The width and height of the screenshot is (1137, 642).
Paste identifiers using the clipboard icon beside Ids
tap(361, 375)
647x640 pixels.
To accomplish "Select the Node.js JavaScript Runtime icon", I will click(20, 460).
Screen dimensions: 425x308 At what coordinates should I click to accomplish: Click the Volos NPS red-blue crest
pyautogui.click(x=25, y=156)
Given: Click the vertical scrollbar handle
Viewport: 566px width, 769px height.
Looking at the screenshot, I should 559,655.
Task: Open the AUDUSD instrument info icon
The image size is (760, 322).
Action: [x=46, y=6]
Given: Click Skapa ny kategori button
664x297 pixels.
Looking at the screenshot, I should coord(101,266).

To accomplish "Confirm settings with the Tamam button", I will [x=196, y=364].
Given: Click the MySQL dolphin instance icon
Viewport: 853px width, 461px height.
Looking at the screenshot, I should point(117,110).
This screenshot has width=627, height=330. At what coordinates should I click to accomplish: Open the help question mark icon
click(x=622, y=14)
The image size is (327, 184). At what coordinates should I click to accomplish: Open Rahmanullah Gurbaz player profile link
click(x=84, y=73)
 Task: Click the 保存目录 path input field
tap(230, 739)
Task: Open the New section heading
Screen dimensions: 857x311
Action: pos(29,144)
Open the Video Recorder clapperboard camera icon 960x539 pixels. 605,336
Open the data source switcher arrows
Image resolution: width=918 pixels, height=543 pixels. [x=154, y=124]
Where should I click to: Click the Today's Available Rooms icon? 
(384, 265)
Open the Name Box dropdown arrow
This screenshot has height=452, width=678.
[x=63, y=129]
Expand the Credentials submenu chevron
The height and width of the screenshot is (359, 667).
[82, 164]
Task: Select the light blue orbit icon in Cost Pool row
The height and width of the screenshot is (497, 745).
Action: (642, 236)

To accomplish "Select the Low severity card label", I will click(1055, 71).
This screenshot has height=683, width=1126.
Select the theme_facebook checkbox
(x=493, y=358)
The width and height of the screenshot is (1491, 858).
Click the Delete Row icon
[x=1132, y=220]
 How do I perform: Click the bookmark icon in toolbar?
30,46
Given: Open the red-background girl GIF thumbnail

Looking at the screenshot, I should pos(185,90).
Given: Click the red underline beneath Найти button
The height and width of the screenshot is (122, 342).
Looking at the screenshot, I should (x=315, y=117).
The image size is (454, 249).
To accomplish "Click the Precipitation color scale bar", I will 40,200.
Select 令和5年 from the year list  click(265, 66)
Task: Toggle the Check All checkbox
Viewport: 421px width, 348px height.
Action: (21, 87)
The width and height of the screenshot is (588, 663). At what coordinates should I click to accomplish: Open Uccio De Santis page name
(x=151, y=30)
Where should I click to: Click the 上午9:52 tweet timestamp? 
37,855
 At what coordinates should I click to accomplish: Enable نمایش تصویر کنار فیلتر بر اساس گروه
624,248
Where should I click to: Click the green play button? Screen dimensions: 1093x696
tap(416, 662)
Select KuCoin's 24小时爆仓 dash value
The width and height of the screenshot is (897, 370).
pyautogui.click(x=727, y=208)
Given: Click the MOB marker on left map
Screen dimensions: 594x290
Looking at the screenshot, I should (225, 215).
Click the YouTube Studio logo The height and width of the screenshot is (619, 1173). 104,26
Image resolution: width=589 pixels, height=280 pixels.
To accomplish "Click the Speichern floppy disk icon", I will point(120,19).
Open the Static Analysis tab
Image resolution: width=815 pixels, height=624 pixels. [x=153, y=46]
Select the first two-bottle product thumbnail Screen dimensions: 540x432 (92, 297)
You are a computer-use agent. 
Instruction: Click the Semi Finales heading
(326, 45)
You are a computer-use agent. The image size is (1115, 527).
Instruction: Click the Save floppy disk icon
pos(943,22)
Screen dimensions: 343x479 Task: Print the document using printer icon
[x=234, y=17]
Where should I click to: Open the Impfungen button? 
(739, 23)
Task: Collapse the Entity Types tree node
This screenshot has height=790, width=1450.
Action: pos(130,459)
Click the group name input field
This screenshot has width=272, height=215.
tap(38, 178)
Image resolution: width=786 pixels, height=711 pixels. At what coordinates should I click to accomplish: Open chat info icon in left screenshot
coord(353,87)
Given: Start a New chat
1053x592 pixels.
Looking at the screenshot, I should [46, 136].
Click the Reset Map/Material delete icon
__________________________________________________
* Task to complete *
Within the listing above, give again exactly every line from the line with "Given: Click the vertical scrollbar handle" through the line with "Given: Click Skapa ny kategori button", both included, and no other line.

* Response *
Given: Click the vertical scrollbar handle
Viewport: 566px width, 769px height.
Looking at the screenshot, I should 559,655.
Task: Open the AUDUSD instrument info icon
The image size is (760, 322).
Action: [x=46, y=6]
Given: Click Skapa ny kategori button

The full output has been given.